• **What you have to do**: Starting at the line below that contains "Given: Open the Xai Price external link" and ending at the line that contains "Tick the faded unchecked 76 checkbox", retype each line exactly as it stands, but omit the pictures.

Given information section start

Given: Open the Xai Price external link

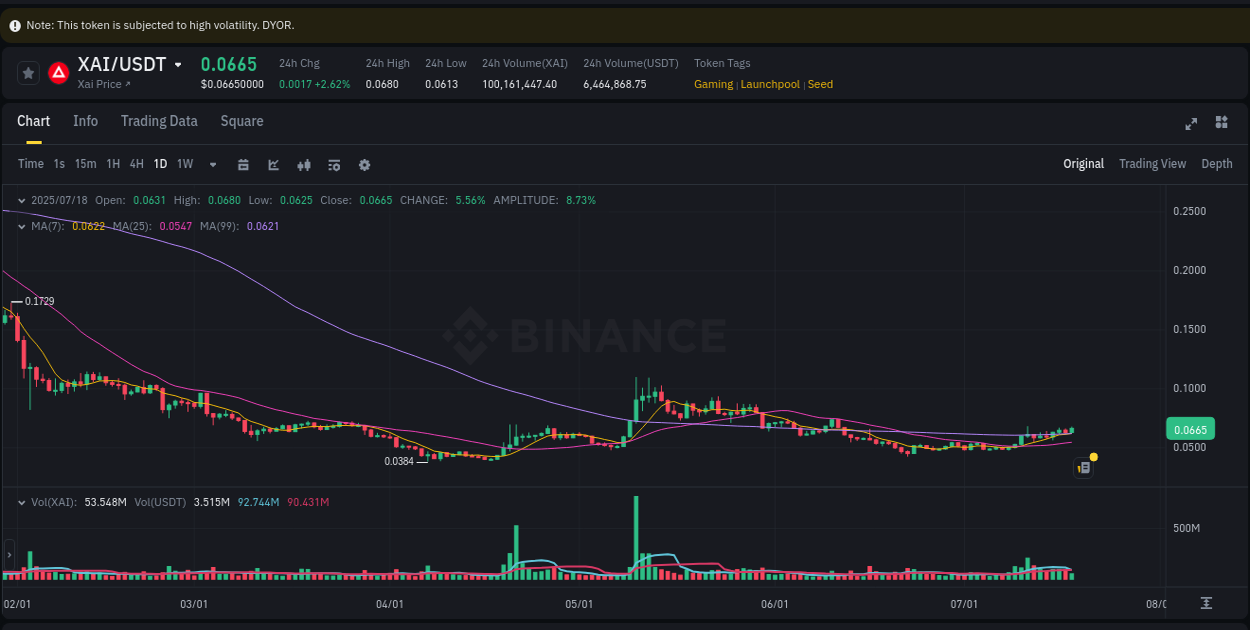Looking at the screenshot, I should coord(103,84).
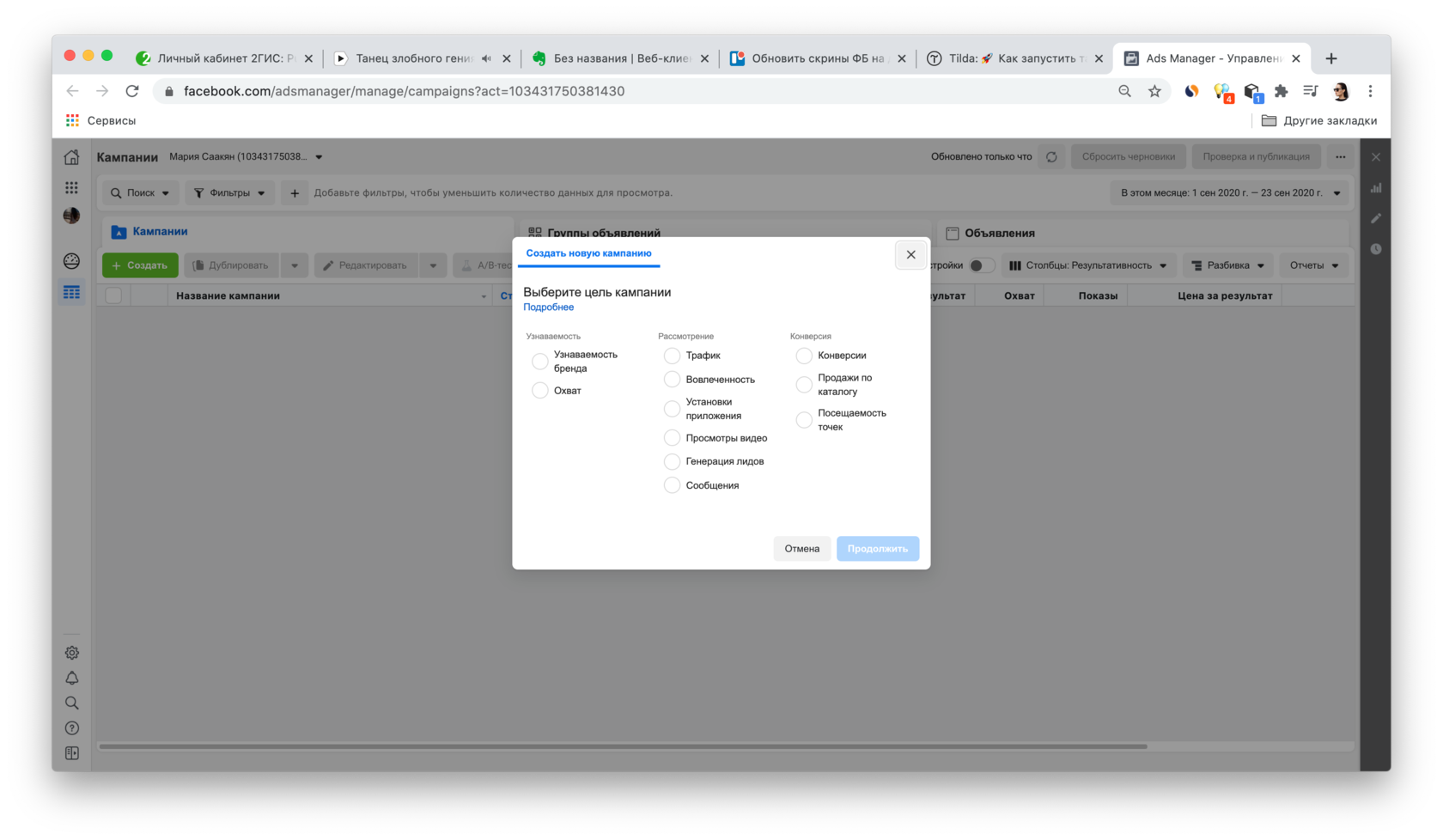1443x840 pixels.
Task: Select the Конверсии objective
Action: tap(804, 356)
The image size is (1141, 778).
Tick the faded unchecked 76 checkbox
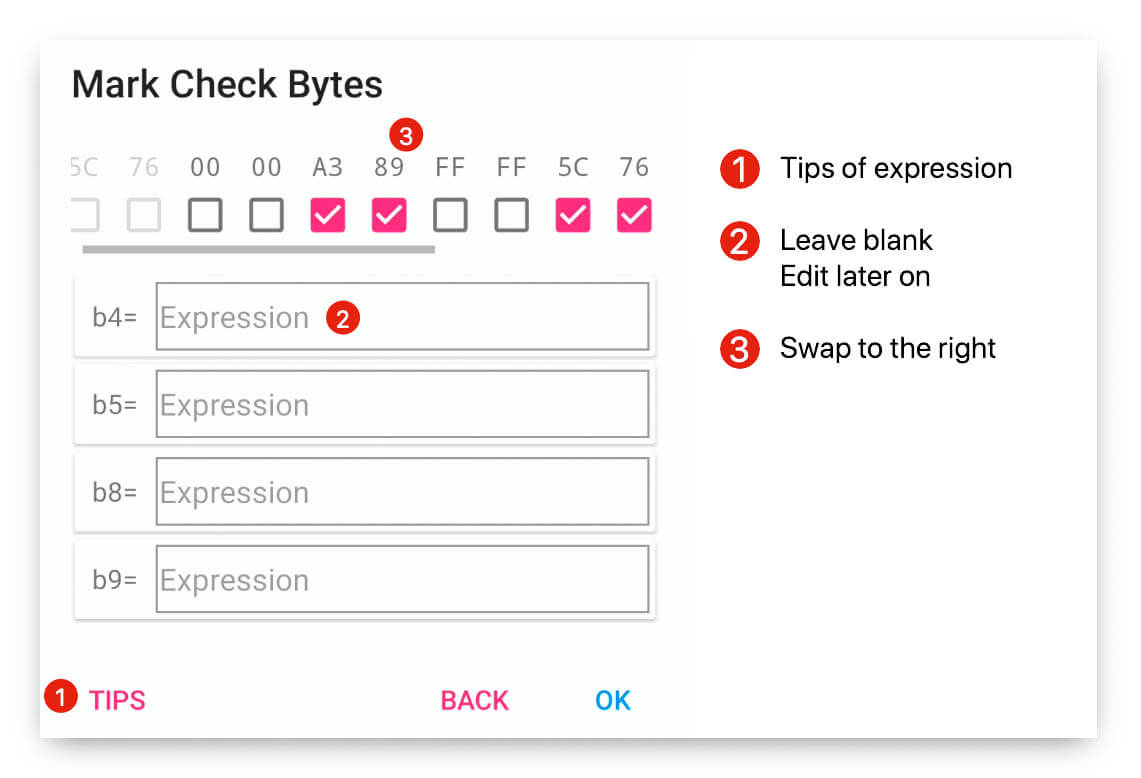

Given information section end
Given information section start

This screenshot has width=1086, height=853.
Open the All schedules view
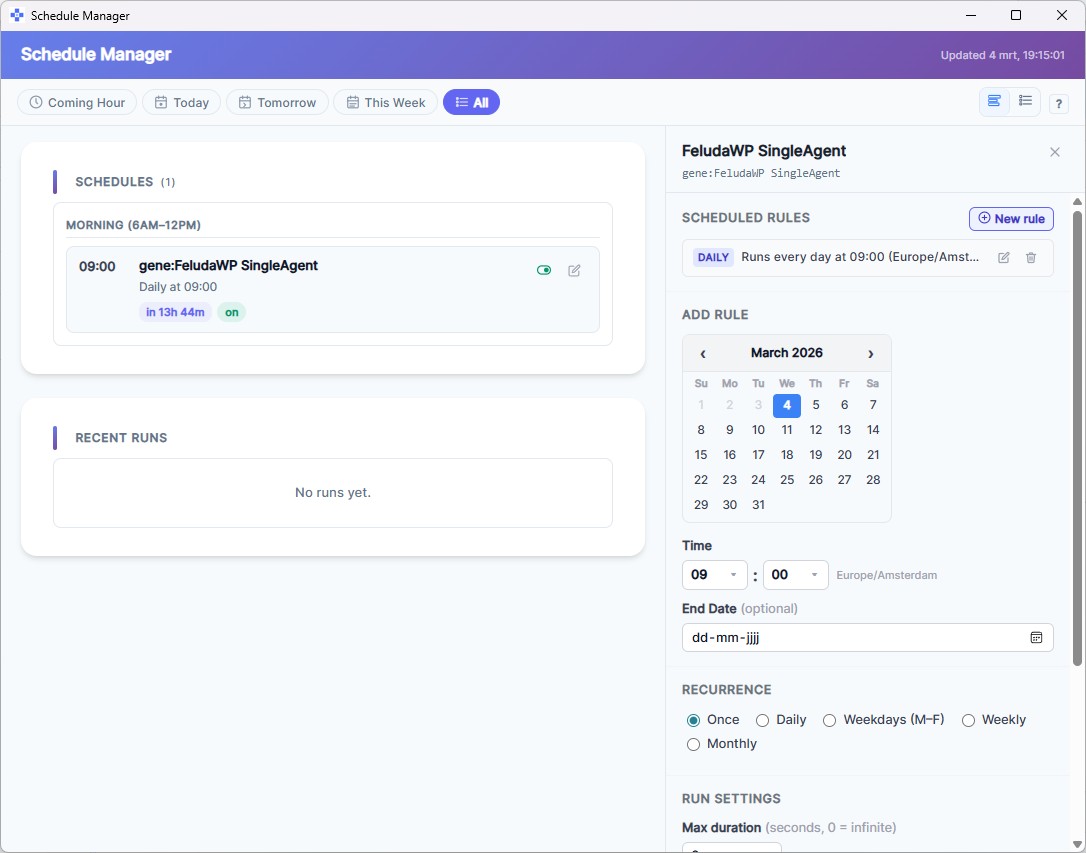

Given information section end
Given information section start

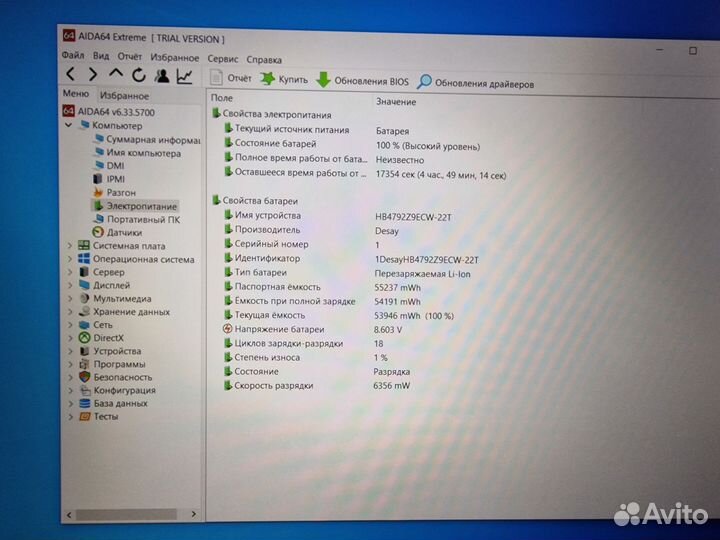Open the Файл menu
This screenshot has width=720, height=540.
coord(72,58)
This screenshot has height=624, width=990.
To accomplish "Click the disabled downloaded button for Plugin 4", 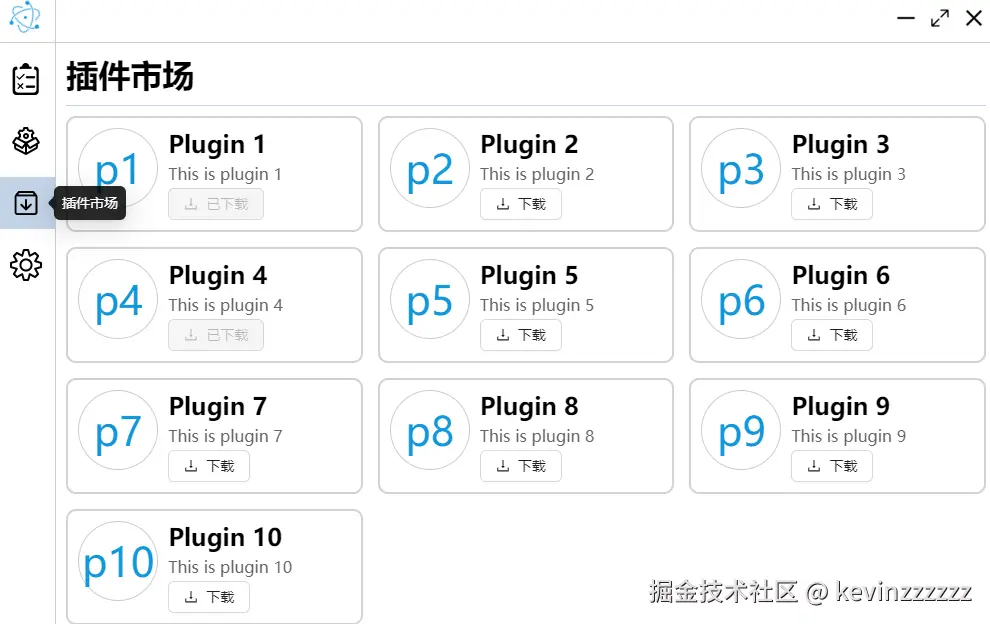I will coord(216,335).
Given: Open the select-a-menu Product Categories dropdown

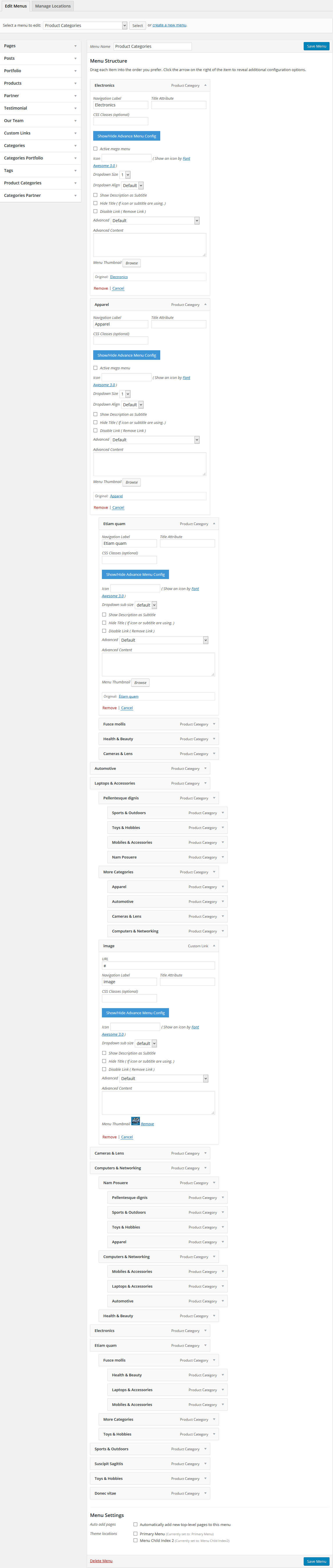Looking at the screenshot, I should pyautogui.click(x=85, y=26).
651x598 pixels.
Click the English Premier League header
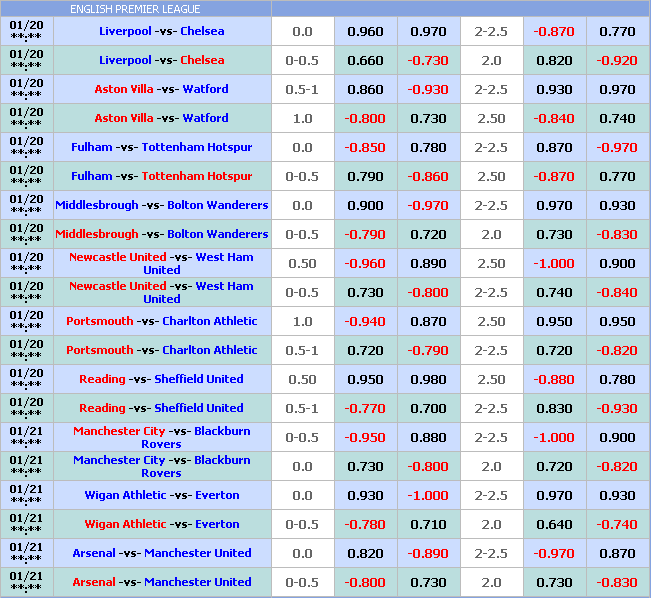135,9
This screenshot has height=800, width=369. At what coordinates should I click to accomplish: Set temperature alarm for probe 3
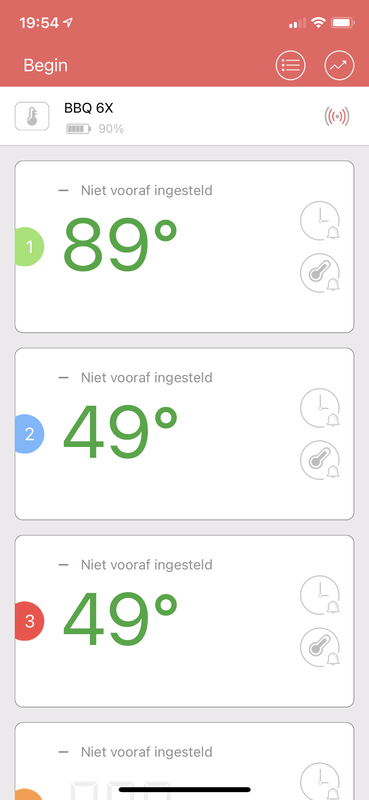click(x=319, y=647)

Given information section end

• **Exercise solution**:
Given: Open the Xai Price external link

Looking at the screenshot, I should coord(103,84).
1443x840 pixels.
Task: Select the Конверсии objective
Action: tap(804, 356)
The image size is (1141, 778).
Tick the faded unchecked 76 checkbox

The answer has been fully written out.